BEGIN Exercise inputs
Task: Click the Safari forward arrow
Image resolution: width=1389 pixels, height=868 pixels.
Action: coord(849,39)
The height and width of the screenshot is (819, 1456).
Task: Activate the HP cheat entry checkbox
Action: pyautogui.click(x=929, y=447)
END Exercise inputs
**The problem**
Please reproduce every line above, character for character.

**Task response**
Task: Click the Safari forward arrow
Image resolution: width=1389 pixels, height=868 pixels.
Action: coord(849,39)
The height and width of the screenshot is (819, 1456).
Task: Activate the HP cheat entry checkbox
Action: pyautogui.click(x=929, y=447)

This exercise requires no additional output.